*TAREFAS:*
1/ Explique, em uma a três frases, por que o texto sobre tarô e questões amorosas considera um erro crasso focar exclusivamente no outro.
2/ Por favor, prossiga com o texto sobre tarô e questões amorosas a partir da última frase apresentada.

--- TEXTO FORNECIDO ---

O primeiro e maior erro de uma grande maioria de tarólogos é apenas responder o “arroz com feijão” nas questões amorosas; perguntas do tipo “ele(a) me ama?”, “ele(a) tem atração por mim”, “a relação vai dar certo?”, “Fulano(a) ou Beltrano(a) é minha alma gêmea?”, “o que a pessoa está pensando sobre mim?”, dentre outras perguntinhas básicas que movimentam as redes internet afora, representam apenas tentativas (muitas vezes frustradas) de buscar o amor sem saber como fazê-lo. A premissa fundamental acaba ficando de fora, quando apenas são respondidas as questões com jogos do tipo “sim ou não”: o(a) próprio(a) consulente. O foco exclusivamente no outro é um erro crasso, pois o referido (centro de interesse do consulente) não participa da leitura, não pode argumentar, discutir, questionar ou se defender das observações de quem nos procura, muitas vezes equivocadas, já que se tratam de impressões muito particulares recheadas de projeções e vicissitudes (experiências afetivas de outrora).
Quando, numa leitura, focamos no objeto de desejo do(a) consulente ou somente na relação, estamos tirando a responsabilidade do consulente em aprender a lidar com as próprias falhas e limitações. Muito bem, todos tem o direito de amar, desejar, se apaixonar, mas tais expressões sentimentais encobrem recalques e inseguranças capazes de transformar o mais caloroso romance num “inferno de Dante”. Total covardia de nossa parte acusar o(a) parceiro(a) de quem atendemos do fracasso do relacionamento, como se quiséssemos poupar o nosso cliente de críticas ou advertências, uma vez que ele nos paga e tememos perdê-lo para “outro profissional cheio de firulas interpretativas”.
Enquanto não colocarmos o(a) consulente no centro da questão, conscientizando-o(a) de seu papel e influência no drama afetivo que vive, manteremos quem nos procura permanentemente em estado infantilizado, cuja incompetência de conduzir uma boa relação dará lugar a respostas pouco racionais de nossa parte, do tipo “você não é feliz afetivamente porque é carma, por isso não encontra ninguém à altura”. Pontuação simplista que alivia nosso lado (já que nos livramos do “peso” do problema) acomodando o cliente diante de sua dificuldade.

--- LISTAGEM EXTRAÍDA ---

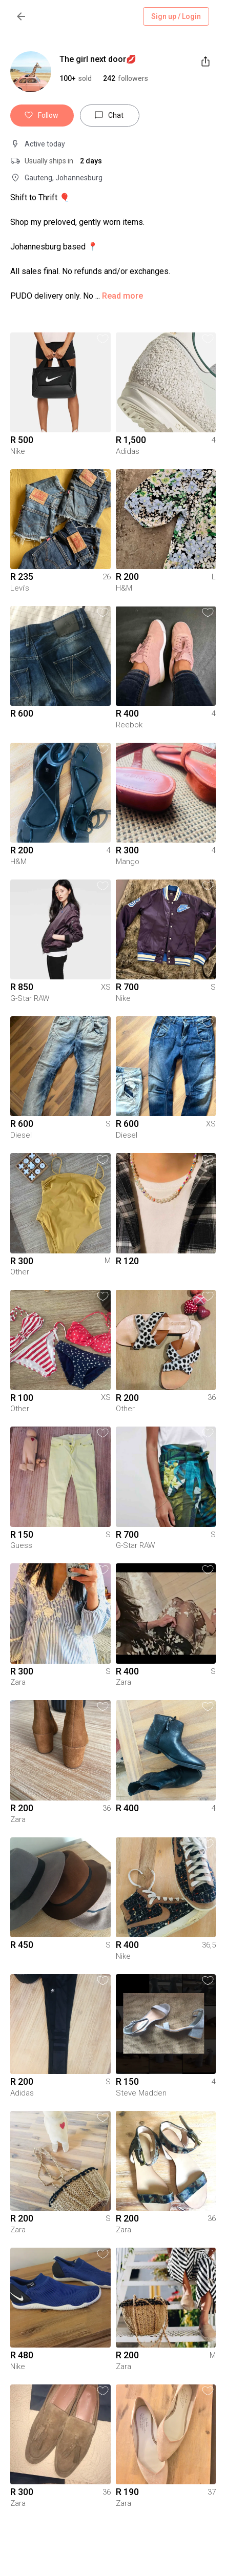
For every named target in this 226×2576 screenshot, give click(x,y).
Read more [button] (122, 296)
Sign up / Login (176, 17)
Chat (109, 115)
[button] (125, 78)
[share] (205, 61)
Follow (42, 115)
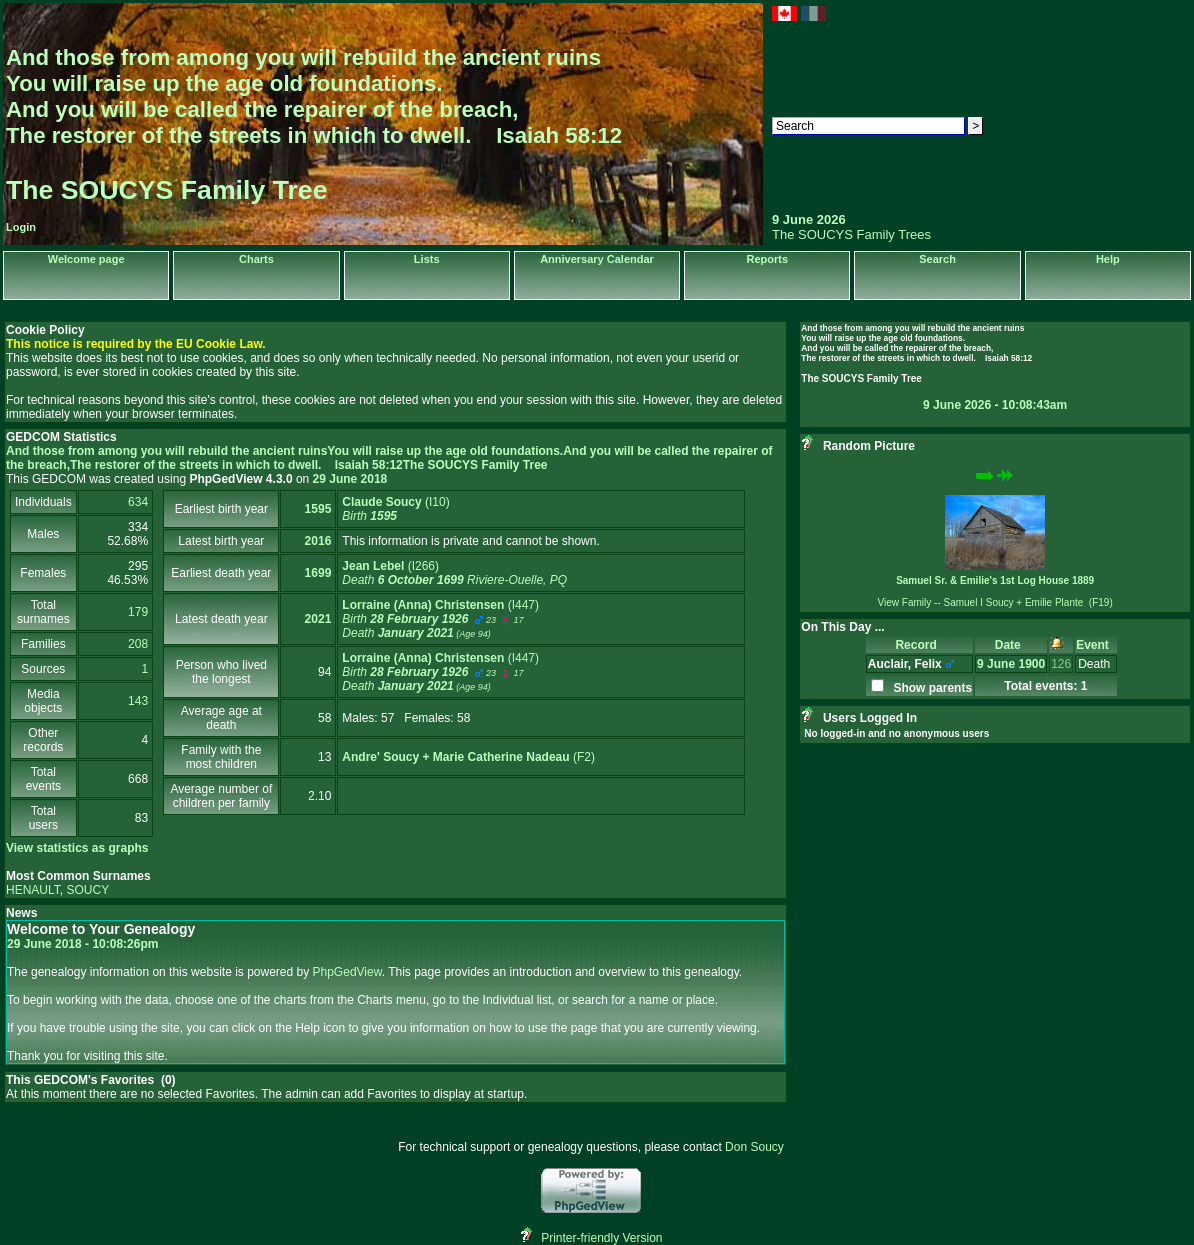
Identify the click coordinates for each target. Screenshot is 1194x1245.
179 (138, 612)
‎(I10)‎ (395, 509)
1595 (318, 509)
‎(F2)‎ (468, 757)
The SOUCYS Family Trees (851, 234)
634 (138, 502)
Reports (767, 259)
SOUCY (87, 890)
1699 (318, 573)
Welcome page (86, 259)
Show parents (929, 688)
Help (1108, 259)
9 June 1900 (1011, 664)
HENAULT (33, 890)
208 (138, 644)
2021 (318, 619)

---
--- LISTAGEM EXTRAÍDA ---

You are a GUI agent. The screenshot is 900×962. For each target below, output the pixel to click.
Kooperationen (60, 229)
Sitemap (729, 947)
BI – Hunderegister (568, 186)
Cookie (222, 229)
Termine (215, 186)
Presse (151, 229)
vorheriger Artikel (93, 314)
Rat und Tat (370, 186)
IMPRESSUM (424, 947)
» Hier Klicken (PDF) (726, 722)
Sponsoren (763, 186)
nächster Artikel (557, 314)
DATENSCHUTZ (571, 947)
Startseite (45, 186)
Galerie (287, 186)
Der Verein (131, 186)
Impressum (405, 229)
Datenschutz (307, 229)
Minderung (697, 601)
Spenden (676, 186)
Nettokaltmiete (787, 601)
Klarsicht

---

*RESPOSTAS:*
1/ Focar só no outro é um erro crasso porque essa pessoa, centro de interesse do consulente, não participa da leitura e não pode argumentar, discutir, questionar nem se defender das observações de quem procura o tarólogo. Essas observações muitas vezes são equivocadas, pois são impressões muito particulares, recheadas de projeções e de experiências afetivas de outrora.

2/
É impressionante o número de consulentes que saem de um provável romance e já estão na semana seguinte visando outro, sem dar tempo para reconhecerem onde ocorreram as falhas. Daí, as comunidades virtuais “fervem” com historinhas contadas das mais variadas formas, muitas delas com aquela velha desculpa que “a minha vizinha, ou irmã, ou amiga, ou colega de trabalho está interessada num cara e quer saber se a relação dará certo?”; ora, quando a situação chega a esse pé, é sinal que a pessoa já está tão viciada na consulta oracular que é capaz até de modificar a pergunta para a mesmíssima questão, só para assegurar que a resposta anterior “calhará” com a nova obtida. Quando não, temos internautas que espalham as mesmas questões em dezenas de comunidades diferentes ( para “tirar a prova dos nove”) e no final, condecorarão o(a) "tarólogo(a)" - “puxando-lhe o saco” - que lhe dirá exatamente o que queriam ouvir (ou ler). Conclusão: as relações acabam novamente fracassando, os mesmos internautas voltam às comunidades em busca de novas respostas e o ciclo vicioso se completando com novas leituras superficiais oferecidas pelos mesmos curiosos, inexperientes, estudantes e agitadores (raríssimos casos, profissionais sérios – porque quem é sério, não vai se prestar a isso). Resultado: alguns "tarólogos" com ego inflado, porém, consulentes altamente desiludidos.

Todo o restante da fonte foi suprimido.